◆ Условие задания
Сколько человек, согласно фрагменту о Каменеве, было освобождено в последний день перед эвакуацией?

◆ Фрагмент для чтения
———

Незадолго до эвакуации, по утверждению Каменева, он занимался делом, который ему в юротдел передал Пузырев. Оно касалось трех ответработников, сбежавших с фронта. В последний же день все тот же Пузырев подготовил для него специальный список заключенных, которых он должен освободить: совслужащих, красноармейцев, бывших сотрудников ЧК, крестьян – участников немецкого восстания и всех тех, чьей жизни мог угрожать приход белых. Было освобождено около 70 человек. По его словам, подтвердить это могут заведующий тюремным подотделом комендатуры Ефимов [речь шла о Ефиме Семеновиче Ефимове (Шмуклеровском), которого не следует путать с бывшим политкомом 3-й армии Ефимом Иосифовичем Ефимовым (Гольфенбейном)], фигурирующим в нашей книге ранее, его помощник Орлов, старший канцелярист Борисов, курьеры и караульная команда, «которые не успели в последнюю минуту позорно бежать из Одессы».

———

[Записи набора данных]
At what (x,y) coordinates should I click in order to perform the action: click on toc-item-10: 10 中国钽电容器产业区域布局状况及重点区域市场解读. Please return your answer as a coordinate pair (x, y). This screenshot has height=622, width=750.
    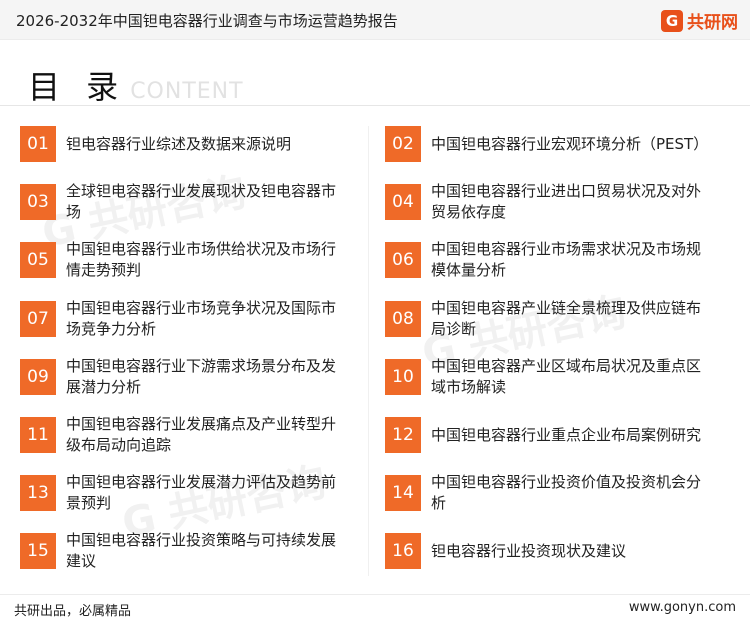
    Looking at the image, I should click on (550, 377).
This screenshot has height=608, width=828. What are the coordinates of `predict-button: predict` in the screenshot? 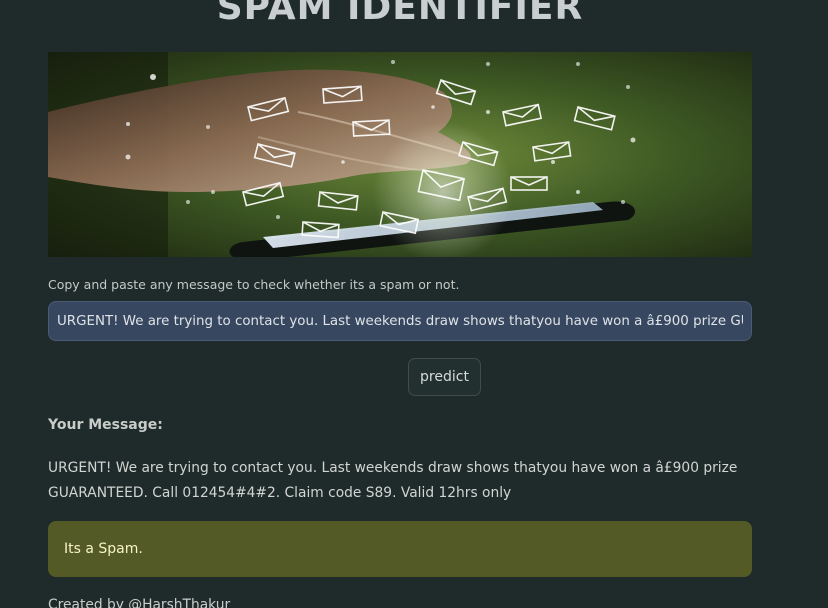 It's located at (444, 377).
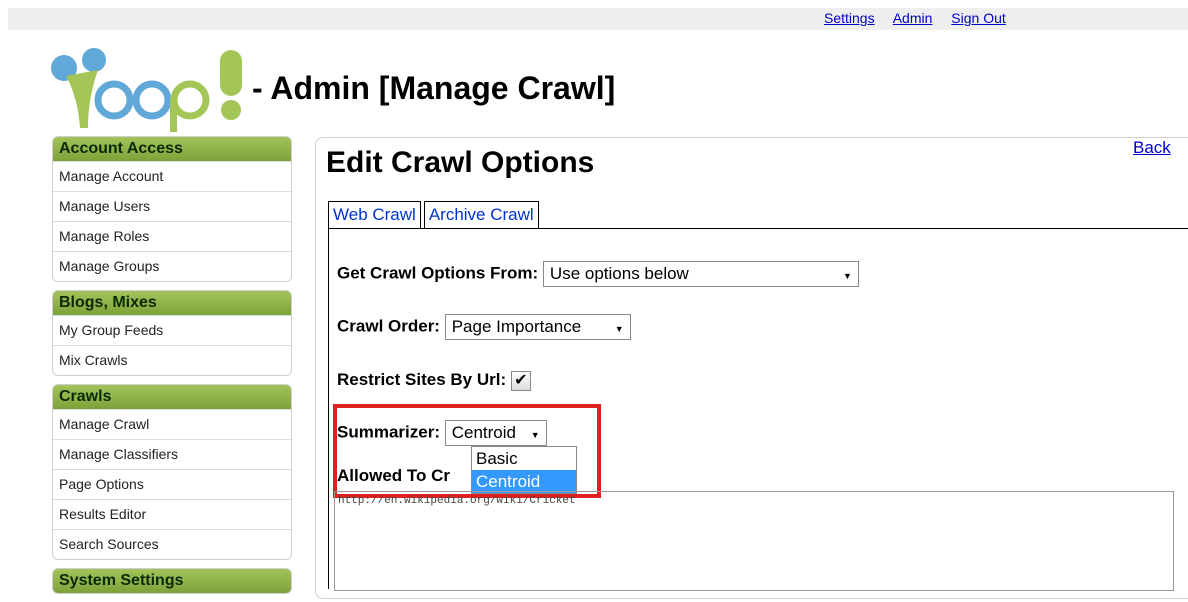  What do you see at coordinates (172, 484) in the screenshot?
I see `sidebar-item-page-options: Page Options` at bounding box center [172, 484].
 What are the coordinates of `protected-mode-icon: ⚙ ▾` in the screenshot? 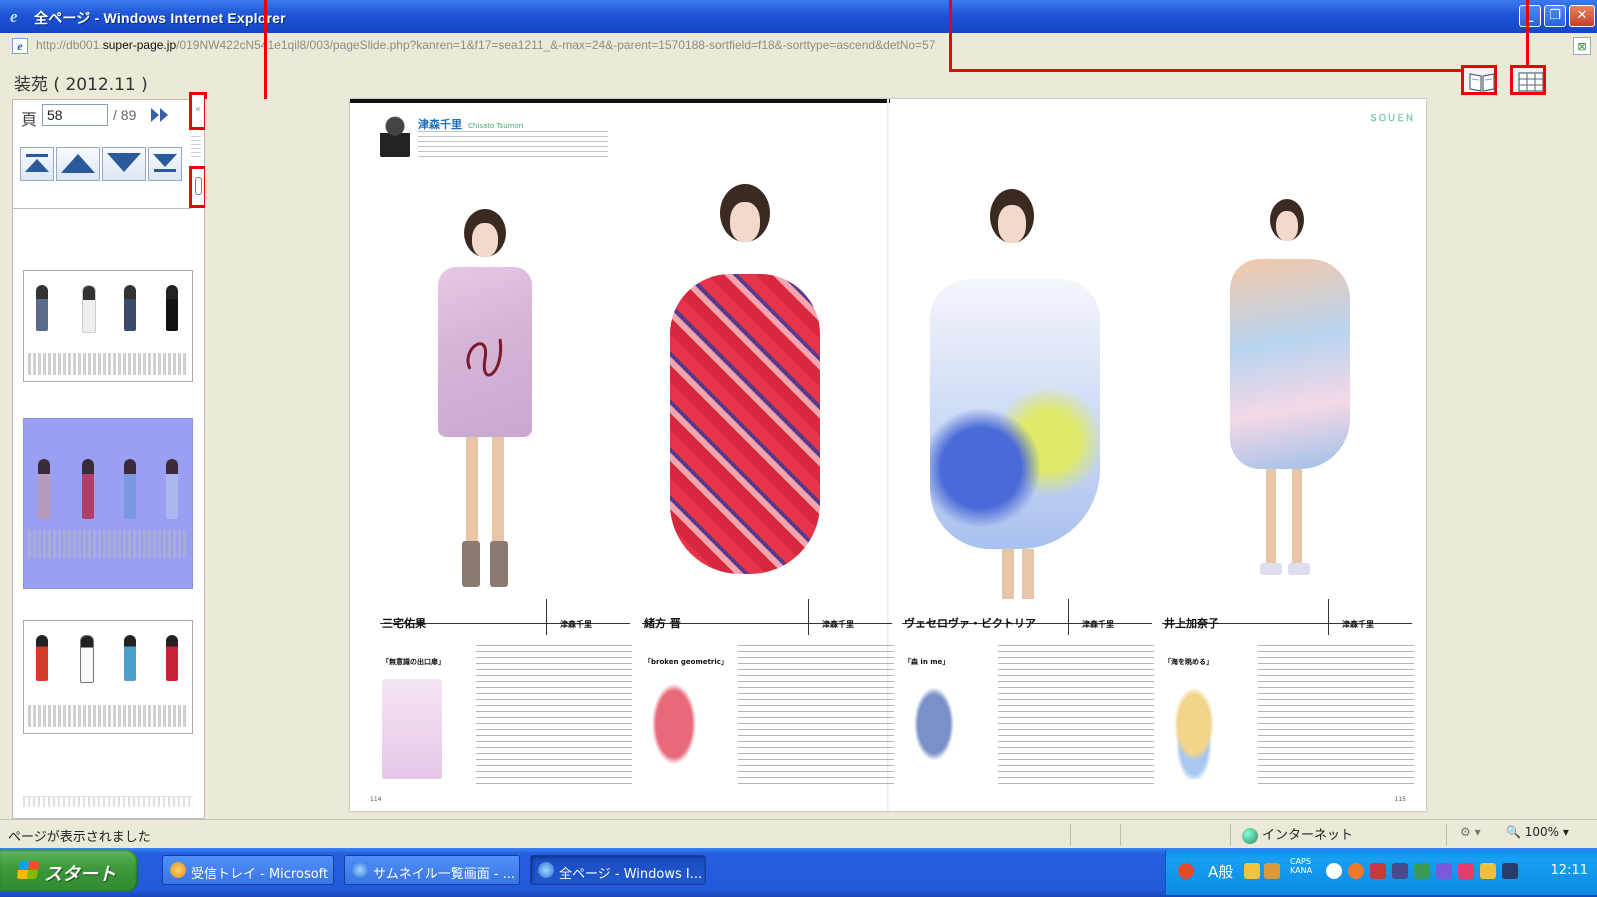 It's located at (1470, 832).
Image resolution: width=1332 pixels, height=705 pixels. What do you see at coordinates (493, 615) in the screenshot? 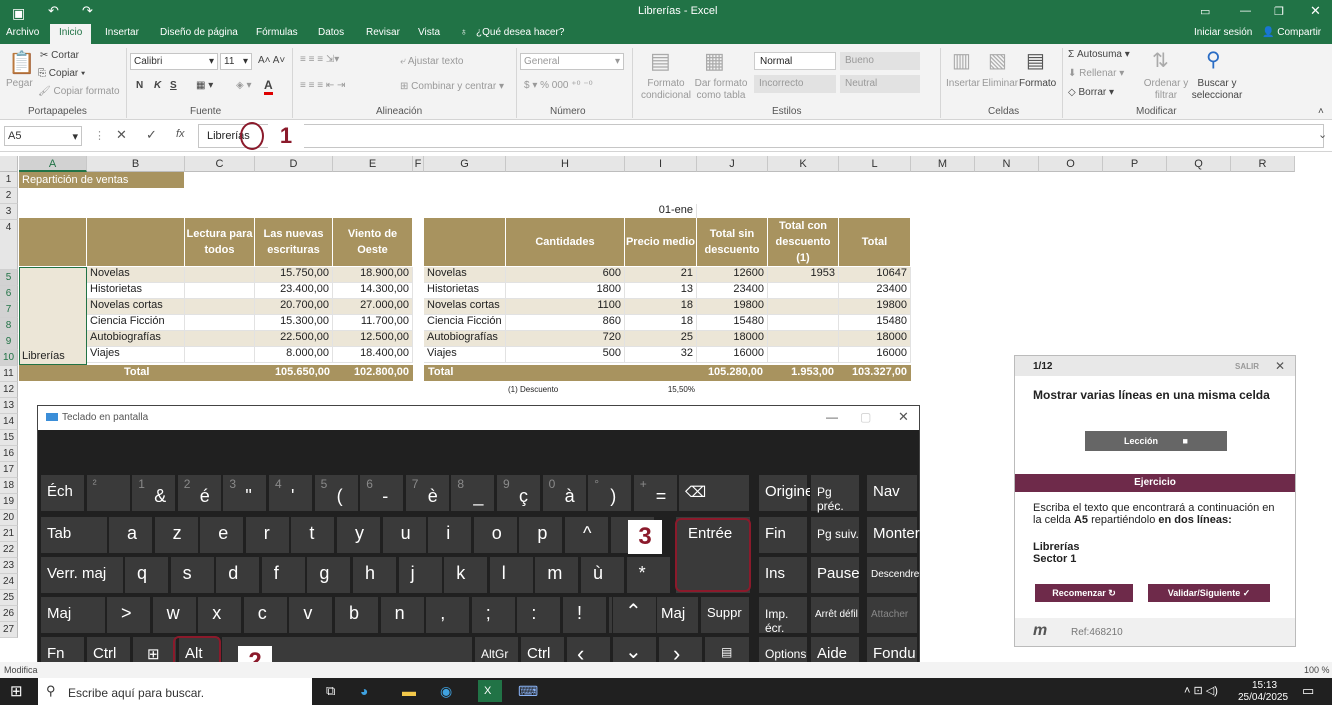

———

◆ Ответ на задание
Около 70 человек.